Die Tage wiederum an denen ich mich ausschließlich mit ausgewählten Themen, Musik, Kunst oder Literatur, aber auch Politik, Big Data oder anderen Wissenschaften beschäftige, sind kostbar. Meist auch, wenn ich gar nicht so viel tue, außer alles auf mich wirken zu lassen und auch nicht den ganzen Tag intensiv dabei bin, stellt sich ein Bohemienmood ein. Im Idealfall spreche ich noch mit jemandem aus meinem Umkreis über das Erfahrene („die Einflüsse“). Egal auf welches Medium und welchen Bereich der kostbaren Welt des Wissens meine Auswahl fällt, die Gedanken werden zu Cumuluswolken und manchmal sind sie sehr schwer zu entwirren. Aus diesem Grund wandern sie auch nicht ab, sondern entfernen sich und kommen zu einem späteren Zeitpunkt wieder.
Und jetzt zum Titelthema.
Sehr häufig wird man überall auf der Welt gefragt, was die Deutschen denn bitte schön mit der Unterteilung von U- und E-Musik wollen? In den Spielzeitheften der großen Konzerthallen in Deutschland ist die Unterscheidung auch sehr häufig kaum mehr zu sehen. Dann sollte man doch gleich der Einfachheit halber – aber auch um den müffeligen Geruch des Elitären loszuwerden – über A-Musik (allgemeine Musik) sprechen.

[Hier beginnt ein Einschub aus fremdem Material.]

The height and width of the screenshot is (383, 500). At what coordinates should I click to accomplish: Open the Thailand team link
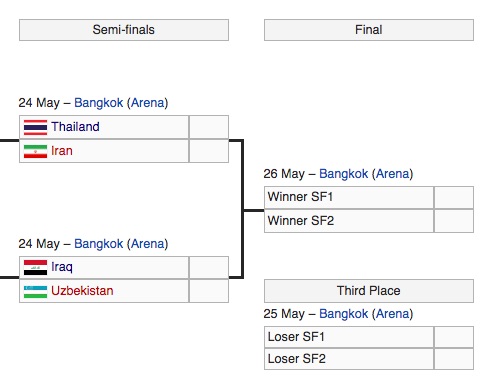pyautogui.click(x=75, y=127)
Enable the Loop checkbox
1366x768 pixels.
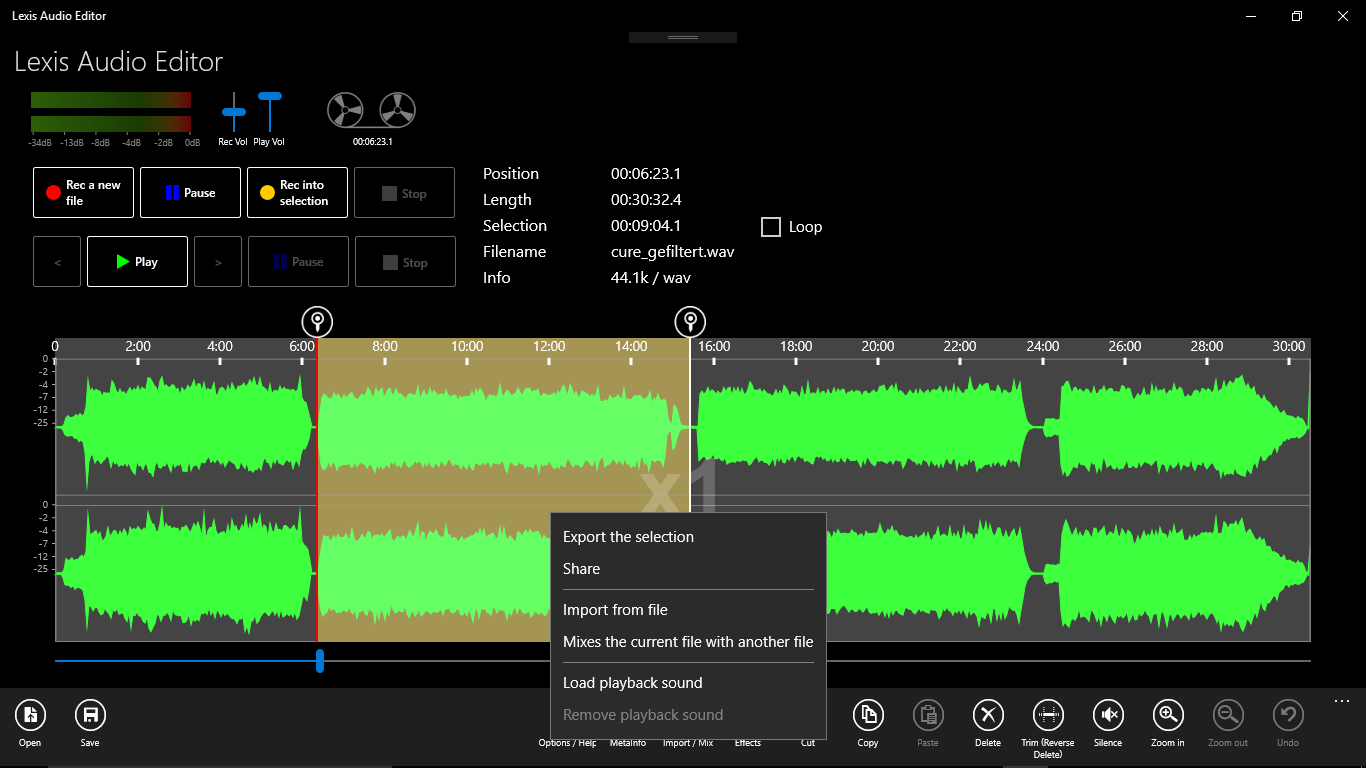point(771,227)
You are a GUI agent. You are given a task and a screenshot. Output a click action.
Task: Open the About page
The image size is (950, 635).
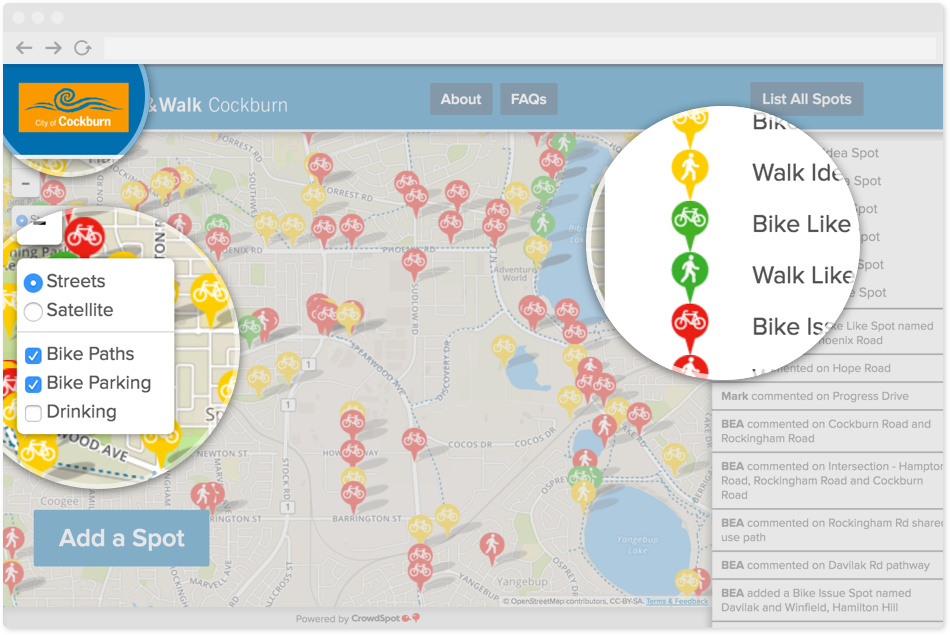point(461,99)
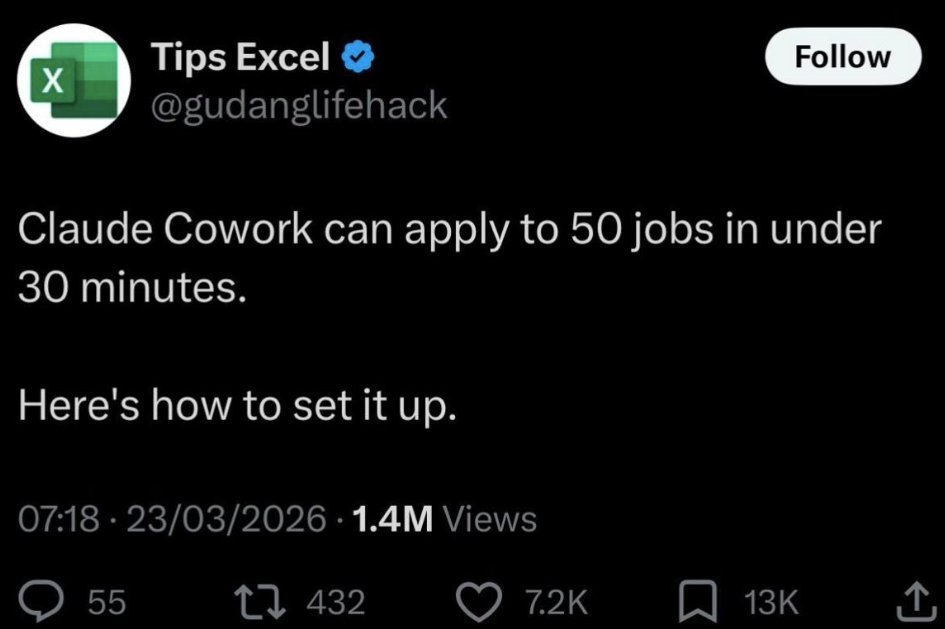Click the Tips Excel display name
Screen dimensions: 945x629
click(240, 55)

Ich finde den Begriff der „ernsten Musik“ auch sehr kritisch. Was man eigentlich verdeutlichen will, ist, dass der Schaffensprozess und die Rezeption bei der E-Musik markttechnisch ganz anders verläuft als bei der U-Musik. Die Unterscheidung hier ist in der Abgrenzung zum rein Kommerziellen zu finden. Ist etwas allein aus der Hand des kommerziellen Erfolgs entstanden, oder zielt der Schaffensprozess auf eine andere Weise des „Einflusses“ der Musik auf den Rezipienten ab. Tatsächlich muss man feststellen, dass manche E-Musik gleichfalls zu U-Musik gehört und umgekehrt. Die Unterstellung, dass etwas was „klassisch“ klingt E-Musik sei, gilt im Garage-Band Zeitalter nicht mehr. Wiederum gibt es Rap-Songs, die ganz klassische episch-vertonte Kunstwerke sind und das Potenzial haben Grenzen zu durchbrechen, da sie was völlig Neues machen. Das ist sicher der Grund, warum Viele diese Trennung abgeschafft sehen wollen.

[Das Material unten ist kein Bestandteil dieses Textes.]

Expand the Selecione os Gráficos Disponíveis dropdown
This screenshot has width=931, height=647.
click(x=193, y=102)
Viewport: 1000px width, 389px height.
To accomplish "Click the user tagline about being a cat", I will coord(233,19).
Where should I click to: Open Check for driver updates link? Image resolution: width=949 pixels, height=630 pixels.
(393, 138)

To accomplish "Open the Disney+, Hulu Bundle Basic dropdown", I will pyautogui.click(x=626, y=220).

Nur weil aber aus zwei Stoffen ein homogenes Gemisch entsteht, heißt nicht, dass wir die Stoffe nicht benennen können. Die Erkenntnis, dass bei Reproduzierbarkeit von Musiken der Grad der Kommerzialität die Bereiche der U- und E-Musik erkenntlich macht, finde ich richtig, da sie mit anderen Zielgruppen, anderer Rezeption und auch mit den Begriffen Forschungscharakter und Innovationskraft abzugrenzen sind. Die Vergütung der Schaffenden sollte daher voneinander getrennt werden. Es ist ein Naturgesetz, dass das Rad nachzubauen einfacher ist, als das Rad zu erfinden. Des Weiteren sind Folgegedanken des Rezipienten, die wie Cumuluswolken emporsteigen und dem Gehirn Futter geben sicherlich kostbarer als die Cirruswolken, die sich flüchtig zerstreuen und nicht zur ersehnten Frische führen.

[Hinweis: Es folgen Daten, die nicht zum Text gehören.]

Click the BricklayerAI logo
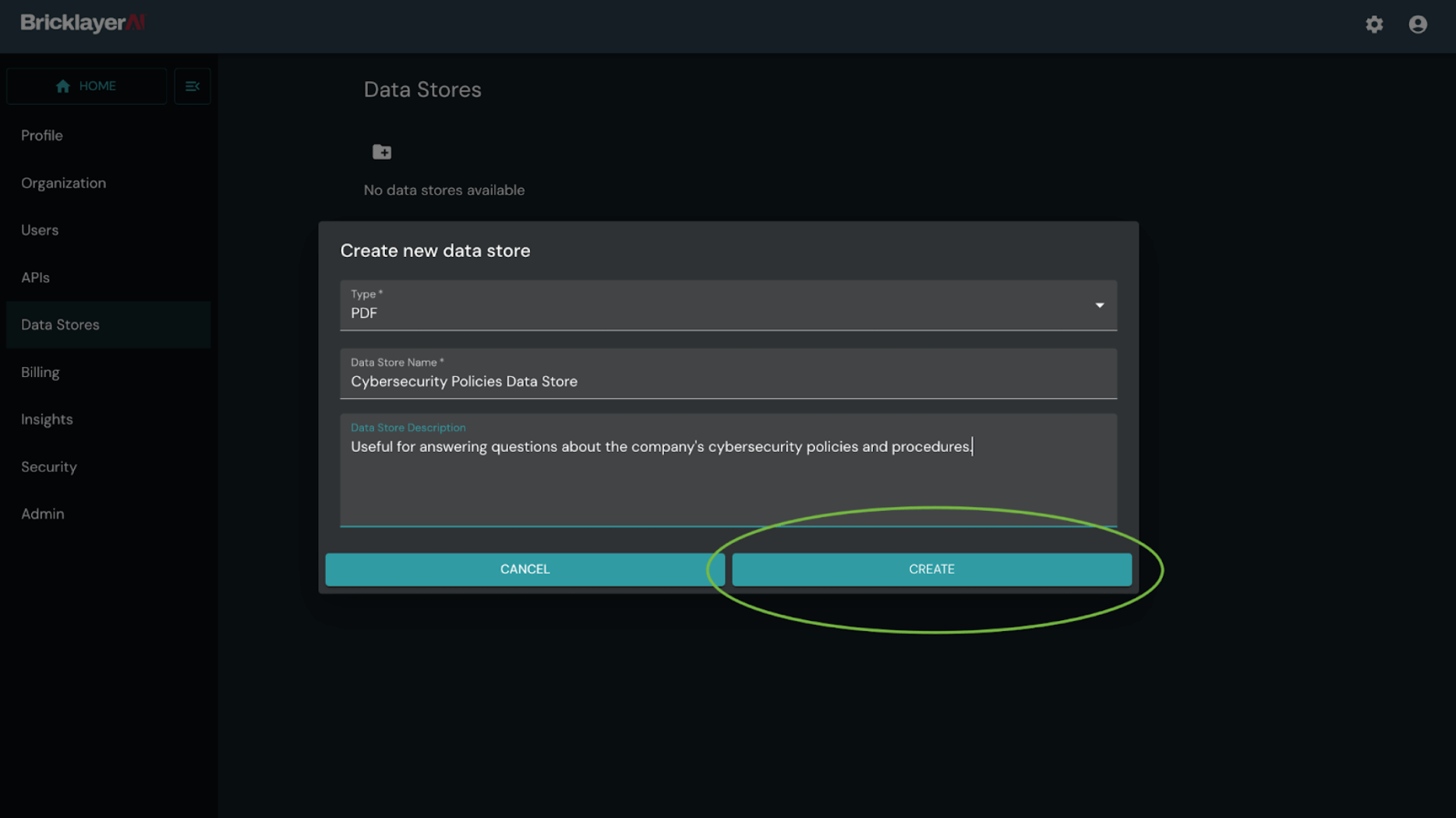Image resolution: width=1456 pixels, height=818 pixels. (x=83, y=23)
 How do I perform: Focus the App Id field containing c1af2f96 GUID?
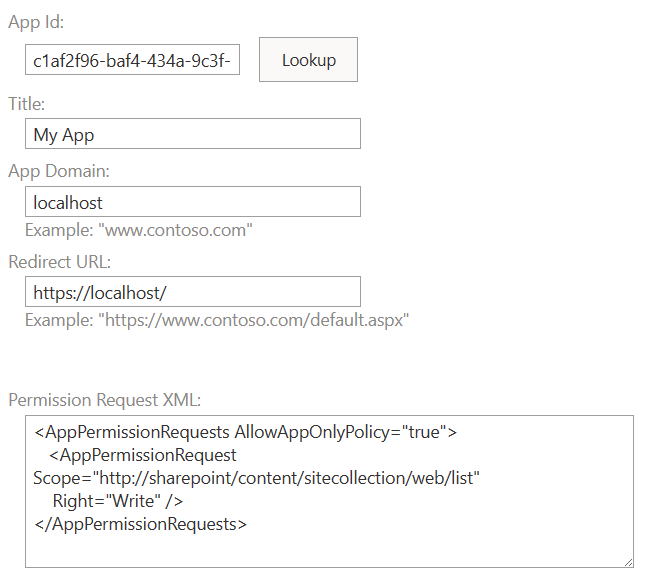132,60
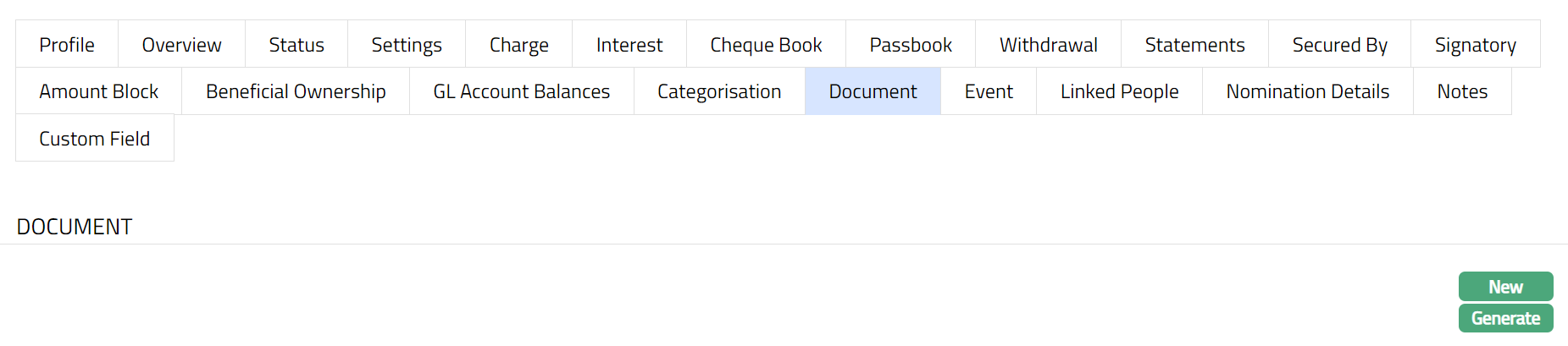The height and width of the screenshot is (346, 1568).
Task: Click the New document button
Action: [x=1505, y=287]
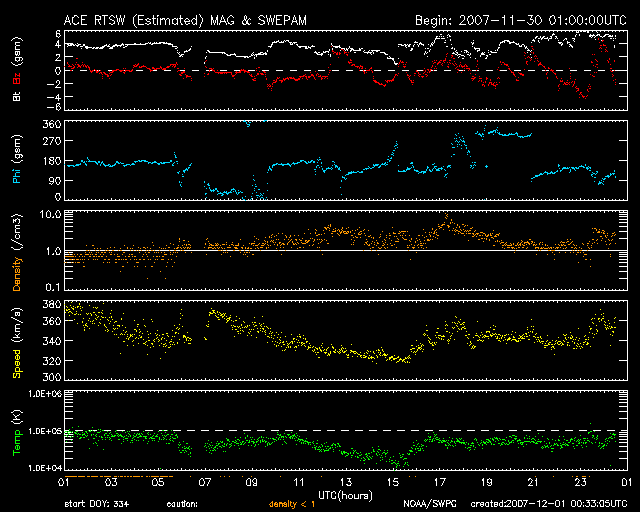
Task: Click the created 2007-12-01 timestamp
Action: pos(549,504)
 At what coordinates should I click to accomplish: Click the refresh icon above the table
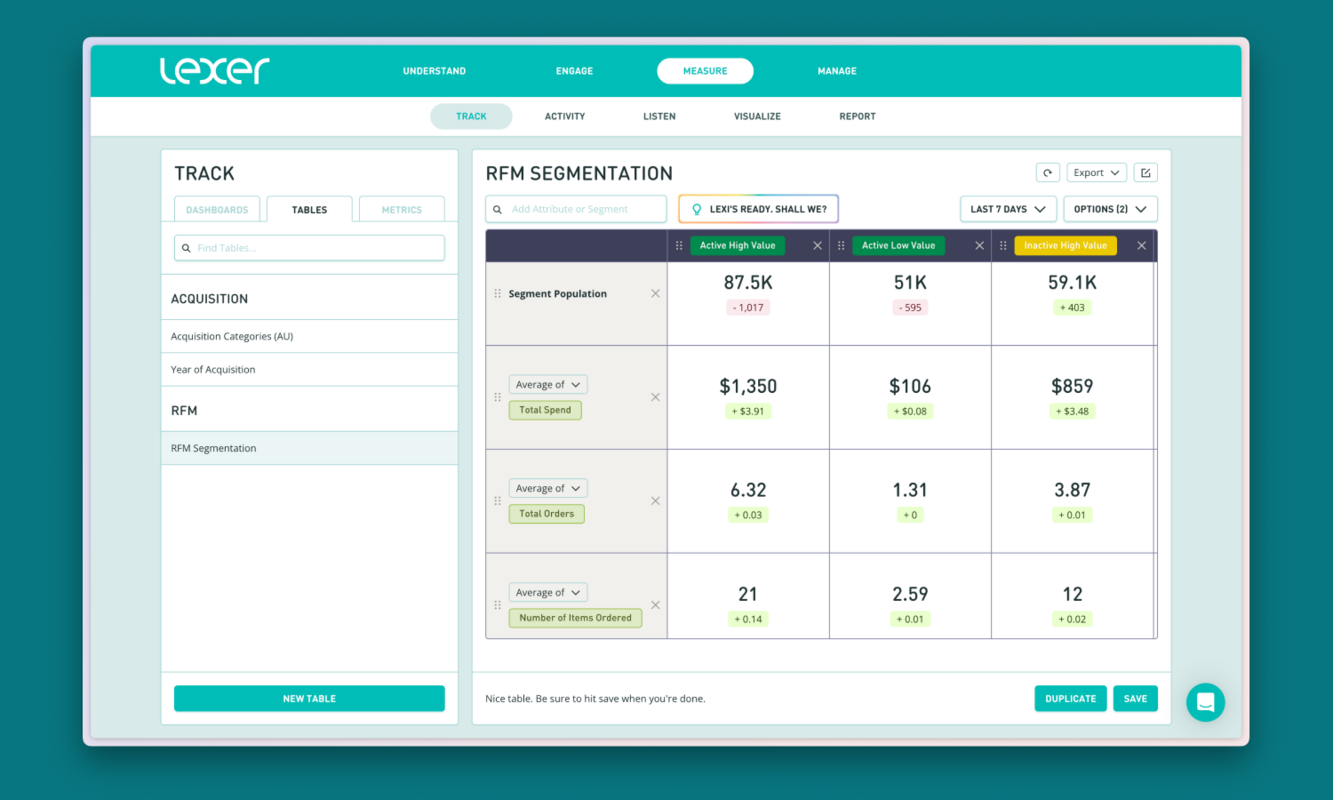(x=1047, y=171)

Es sei dahingestellt, ob die Begrifflichkeiten U- und E-Musik noch zeitgemäß sind und ob die Rahmenkriterien für die Einordnung an den heutigen Musikmarkt angepasst werden sollten. Hier sehe ich Handlungsbedarf.
Bis dahin aber versuche ich mich mehr als Digitale-Boehmienne. Warum die Klassikszene davon mehr haben sollte, das erkläre ich mal in einem anderen Beitrag. Bis dahin sei auf folgende Lektüre verwiesen:
Buchempfehlung „Wir nennen es Arbeit.“
Ich wünsche euch eine hoffnungsvolle, kreative Woche!